Ketika aku hanya mampu menggugu dan terkagum-kagum saja. Aku terpana, seandainya aku
samasekali belum pernah bekerja dan masuk ke dalam kelas semacam ini, mungkin kerendahan
diriku akan semakin menjadi-jadi. Sejak hari pertama itu, aku putuskan, aku tidak ingin menjadi
yang paling rendah di antara satu angkatan. Sudah penempatan STAN, tidak boleh mencoreng
dan mempermalukan, batinku. Aku akan berusaha lebih keras, lebih jauh dan lebih banyak lagi.

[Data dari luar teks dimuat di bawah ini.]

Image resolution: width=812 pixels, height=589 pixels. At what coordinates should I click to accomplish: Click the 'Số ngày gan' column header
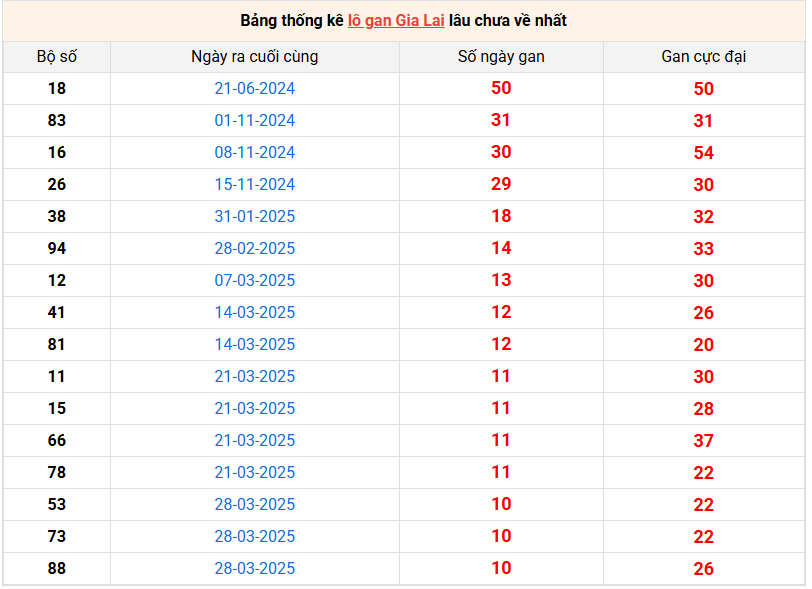tap(501, 56)
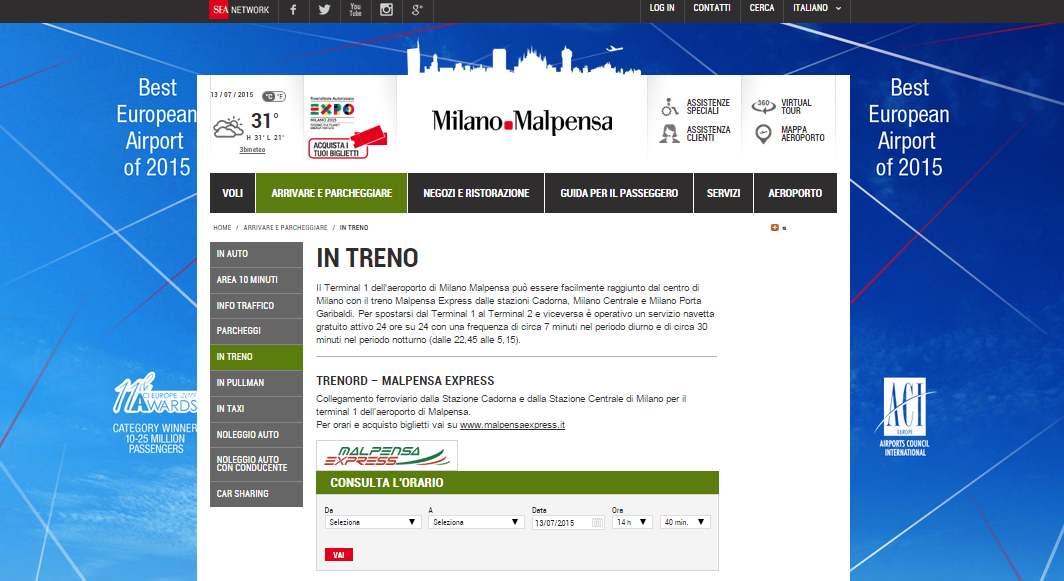Click the 360 Virtual Tour icon
Image resolution: width=1064 pixels, height=581 pixels.
764,106
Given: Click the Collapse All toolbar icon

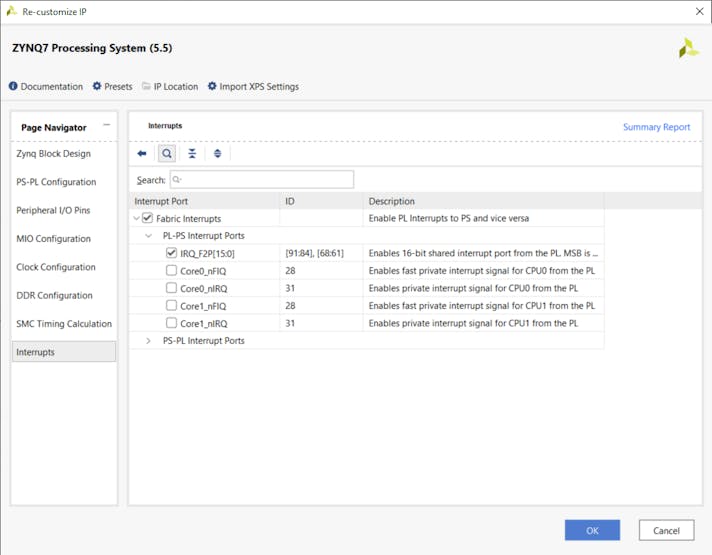Looking at the screenshot, I should [192, 154].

Aku akan menggadaikan waktu-waktu malamku dengan ikhtiar dan doa. Hingga ketika IP
yang pertama aku peroleh, menisbatkanku menjadi peringkat pertama di angkatanku. Itulah
awal kegilaan untuk menambah ikhtiar segila-gilanya ikhtiar dan segila-gilanya doa untuk
bertahan di predikat itu, hingga kelulusan.

Semakin aku menjalani hari-hari perkuliahan Diploma IV, semakin banyak paradigmaku yang
berubah dan berganti. STAN tidak lagi menjadi momok dan kebencianku, justru sebaliknya.

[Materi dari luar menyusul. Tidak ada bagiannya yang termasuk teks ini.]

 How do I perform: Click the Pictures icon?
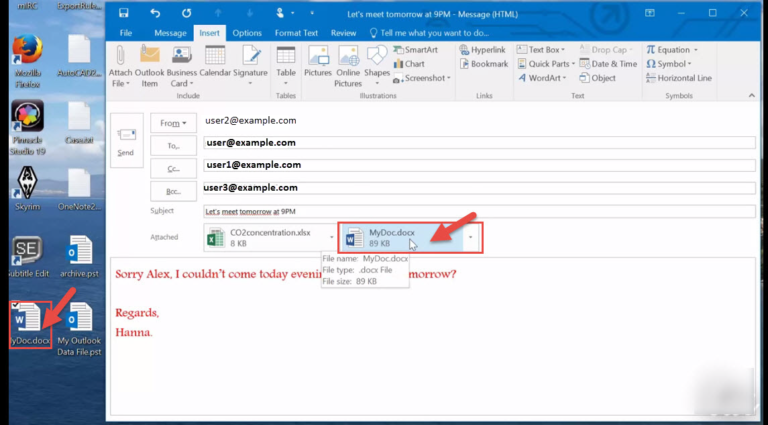318,62
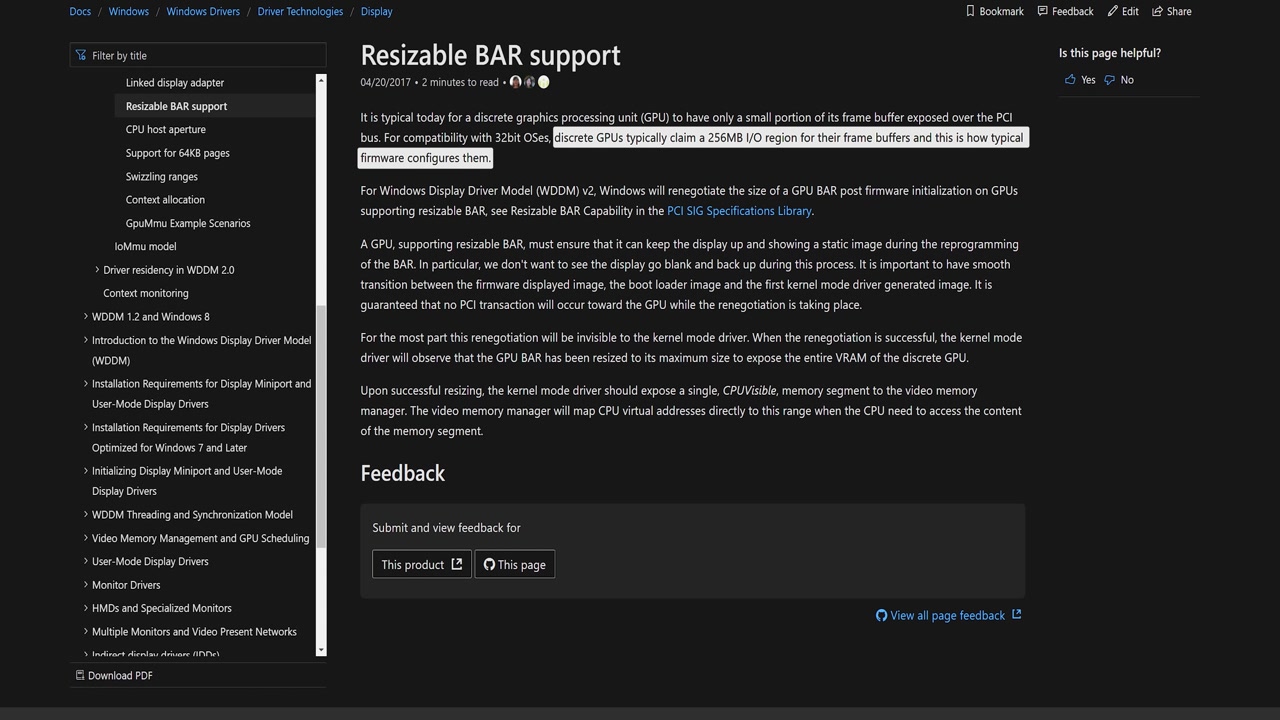Open the PCI SIG Specifications Library link

(x=739, y=211)
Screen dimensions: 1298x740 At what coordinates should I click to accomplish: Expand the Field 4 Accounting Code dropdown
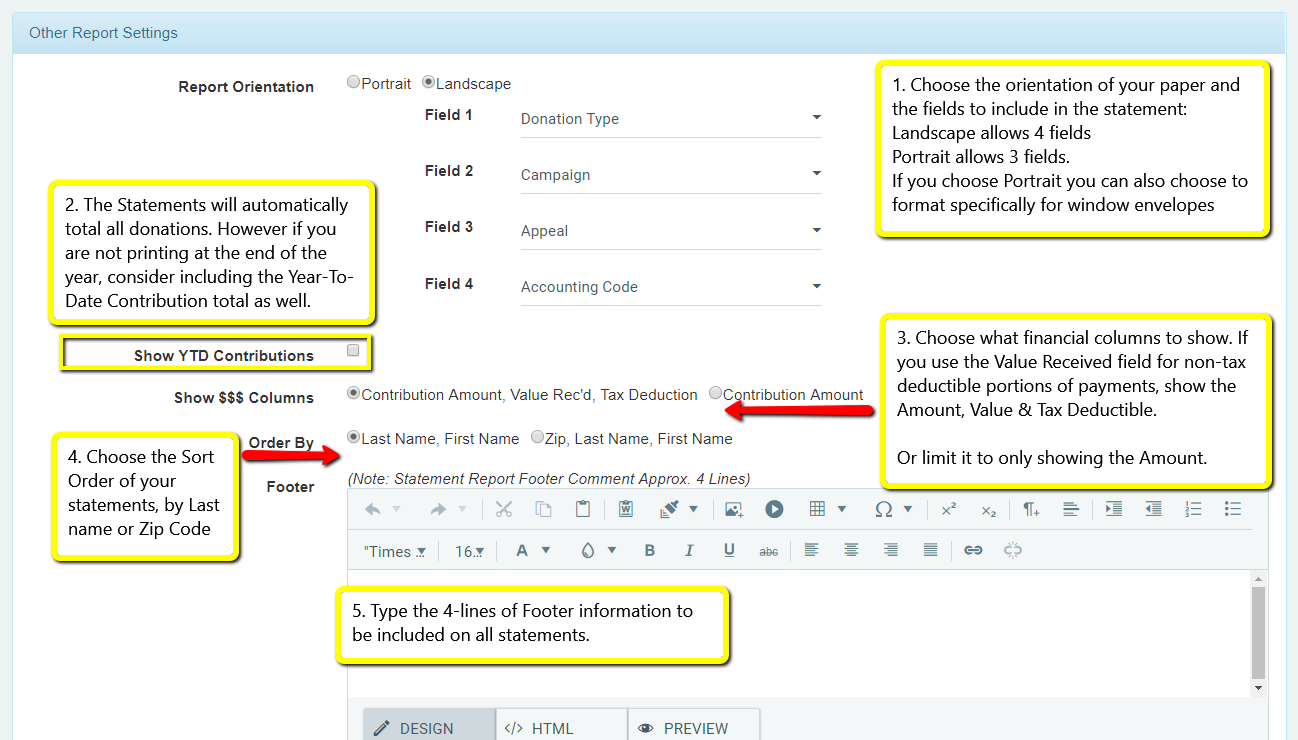click(x=670, y=287)
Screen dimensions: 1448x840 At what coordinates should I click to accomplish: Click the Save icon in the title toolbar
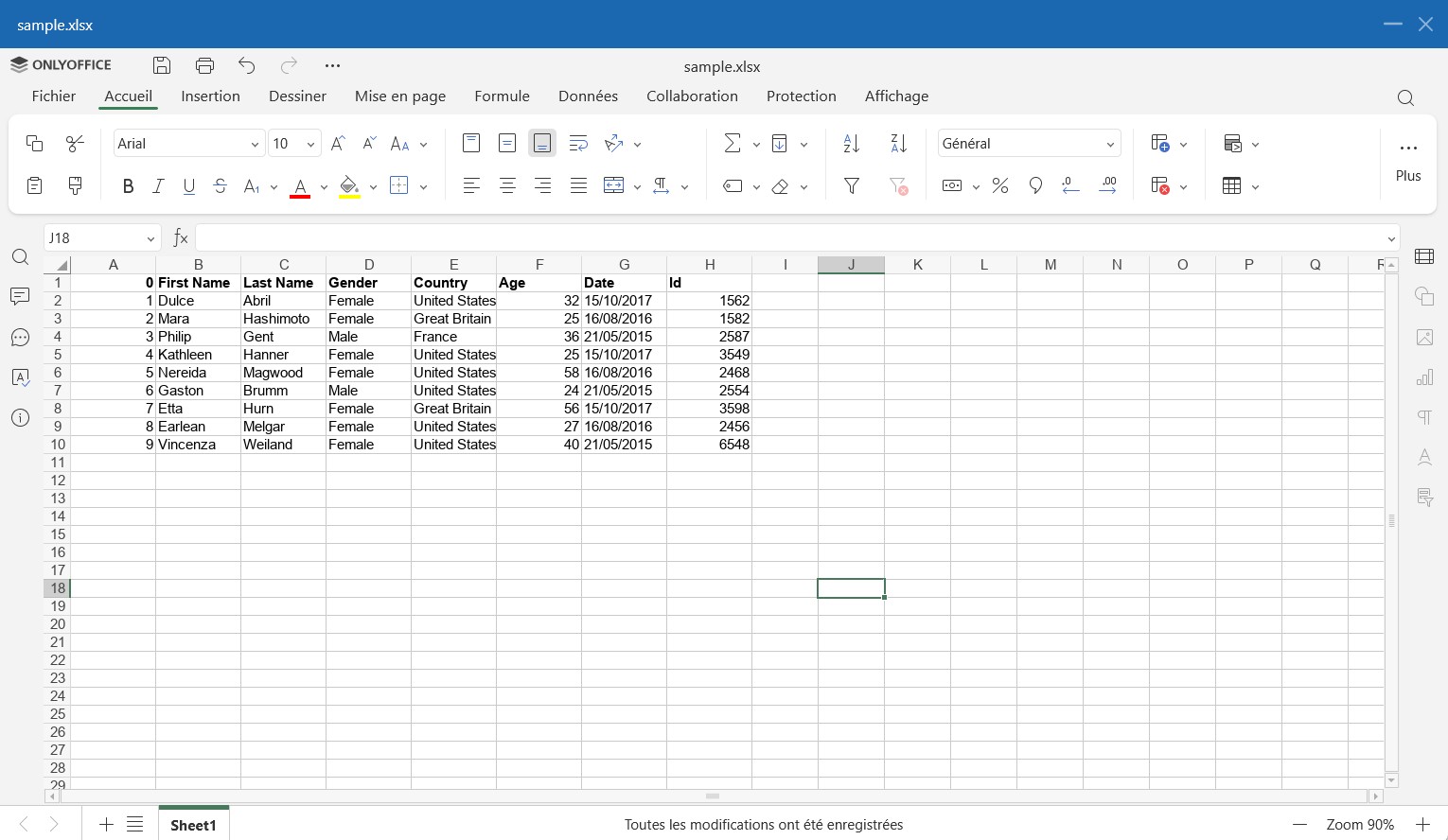tap(162, 65)
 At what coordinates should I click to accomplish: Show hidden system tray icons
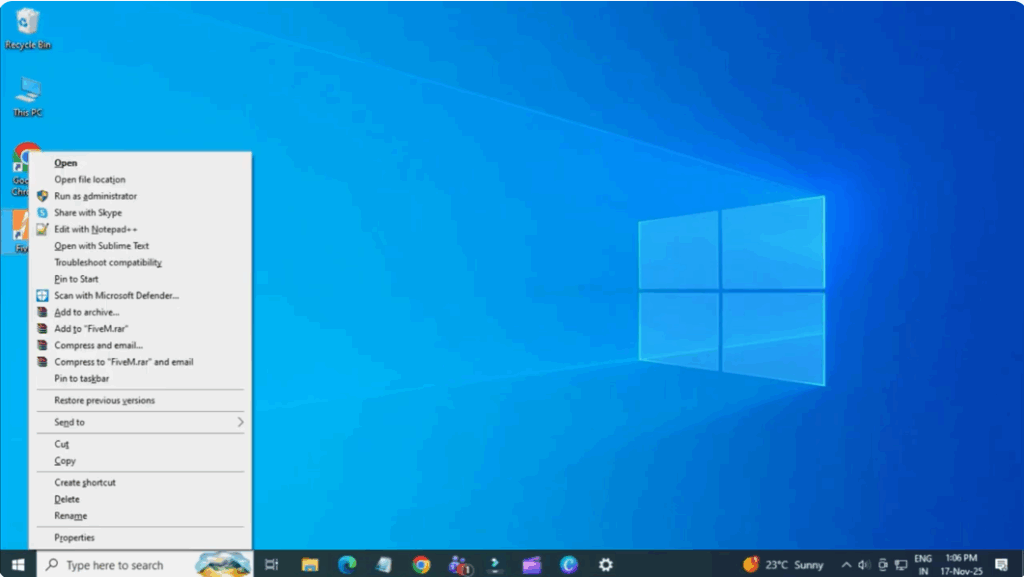(x=846, y=565)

Apapun akan kulakakukan untuk kembali ke pangkuan institusi pendidikan itu, kembali
menjadi pegawainya. Untuk sebagian orang, bodoh, memang. Untuk sebagian orang yang
menggodaku untuk menjalankan mimpi masa lalu untuk berkecimpung di dunia selain Pegawai
Negeri Sipil. Mimpi masa lalu itu telah tergantikan dengan misi baru yaitu menjadi Guru Besar
Sekolah Tinggi Akuntansi Negara. Ketika semua orang berlomba-lomba untuk meninggalkan
status pegawai negeri dan institusi pendidikan ini, aku berpikir justru sebaliknya, ketika orang-
orang hebat pergi maka mungkin kita mewariskan almamater ini kepada kaum mediocre. Atas
itu, aku samasekali tidak ikhlas. Aku akan melakukan apapun untuk membuat almamaterku
bangga pernah memilikiku dengan menjadi bagian atasnya, kalau perlu selamanya. Saat itu,
aku terhenyak. Aku diam. Kelebat masa lalu muncul, per episode. Aku baru menyadari bahwa
nyatanya, Alloh yang telah memilihkan STAN untukku, bahkan sejak awal. Dan Alloh kembali
memilihkan STAN hingga saat ini.





*penulis adalah lulusan terbaik Diploma IV Akuntansi Tahun 2010 dan merupakan salah satu
pegawai struktural serta staf pengajar di STAN.